After the glow wore off, even the casual observer nowadays may not remember that event. But earlier this week, it was announced that the entire U.S. team of 1996 will be inducted into the U.S. Hockey Hall of Fame. Many players from the team are already in as individuals.
Former Boston College standout Craig Janney and Bill Belisle, who is entering his 42nd season as head coach at Mount Saint Charles Academy in Woonsocket, R.I., in 2016-17, also will be enshrined.

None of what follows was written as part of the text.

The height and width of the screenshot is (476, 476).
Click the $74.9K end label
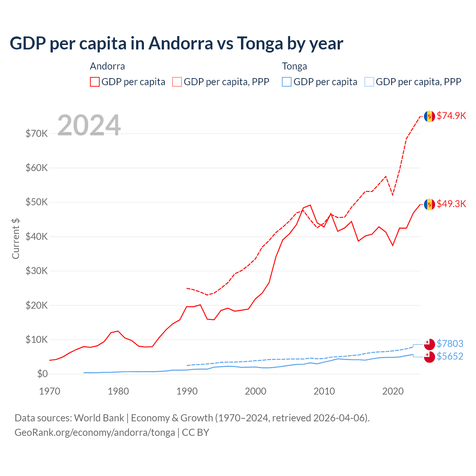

The World Cup team had numerous NCAA alumni, including forwards Tony Amonte (Boston University), Bill Guerin (BC), Brett Hull (Minnesota-Duluth), John LeClair (Vermont), Shawn McEachern (BU), Joel Otto (Bemidji State), Brian Rolston (Lake Superior State), Bryan Smolinski (Michigan State), Keith Tkachuk (BU), Doug Weight (Lake Superior State) and Scott Young (BU), defensemen Shawn Chambers (Alaska), Chris Chelios (Wisconsin), Leetch (BC) and Gary Suter (Wisconsin) and goalies Jim Carey (Wisconsin), Guy Hebert (Hamilton) and Mike Richter (Wisconsin).
Richter was named MVP of the tournament.
All the Team USA coaches played in college as well — head coach Ron Wilson (Providence) and associate coaches John Cunniff (BC), Paul Holmgren (Minnesota) and current Yale coach Keith Allain (Yale).
“Just a strong group of characters,” said Leetch, who captained the World Cup squad. “Every one of those guys wanted to compete and we had great leadership with (team general manager) Lou Lamoriello (Providence), Paul Holmgren, John Cunniff and Coach Wilson. Everybody went into that tournament with belief and I think as the four, five games we played in exhibition before, the way we started the tournament, we really solidified the belief in ourselves. All the lines came together, the defense pairings came together and these guys went out and competed each game.
“We needed great performances from individuals, and we got that. We needed everybody to contribute, and we got that.”
Wilson said having the full World Cup team honored was “just tremendous.” He said he recently looked at that 1996 roster and didn’t remember one player having an off game during the event.
“From our goalie on out, all our defensemen, and we even had guys on the team that weren’t even playing,” said Wilson. “Guys like Phil Housley and guys like that. We decided during the event that guys were just going to have to sit out and we had a tremendous lineup. There was nobody on the team that any of the coaches were ever disappointed in. That was really the first time that I had ever been exposed to a national team of that ilk, and nobody let us down the whole time.”
Janney, who played against Leetch in the Connecticut high school circuit in the 1980s, skated 12 years in the NHL after being selected by the Boston Bruins in the first round (13th overall) of the 1986 NHL Entry Draft. In 760 career NHL games, the Hartford, Conn., native registered 188 goals and 563 assists for 751 points while playing for seven teams (Boston, St. Louis, San Jose, Winnipeg, Phoenix, Tampa Bay, New York Islanders).
“A playmaker is only as good as his finishers, and I played with some of the best of our generation,” Janney said. “Brett Hull. Brendan Shanahan. Cam Neely. Keith Tkachuk. My thought process in playing with guys of that caliber was that if you can get those guys three or four quality scoring chances a game, in the place where they like to get the puck, they’re going to score one or two goals. I went in every game thinking that.”
Janney admitted that he wasn’t sure if he’d ever see the U.S. Hockey Hall other than as a visitor.
“I kind of thought it passed me by,” said Janney. “A lot of the guys from the World Cup team had already gone in and that was kind of my generation. To get that phone call was an unbelievable honor and thrill and to be able to take part in this celebration in November with a lot of the guys that I played with and against with USA Hockey is really truly a thrill.”
In his second season at BC (1986-87), he was a Hobey Baker Award finalist after setting Hockey East single-season records in points (74) and assists (51). Overall that season, Janney recorded 81 points (26 goals, 55 assists) in 37 games, averaging better than two points per game.
Janney becomes the sixth Eagles player or coach to enter the U.S. Hall, joining Guerin (2013), Leetch (2008), Cunniff (2003), Len Ceglarski (1992) and John A. “Snooks” Kelley (1974).
The plans for the 2016 U.S. Hockey Hall of Fame induction ceremony, as well as the presentation of the Lester Patrick Trophy, are being finalized and should be made public later in August.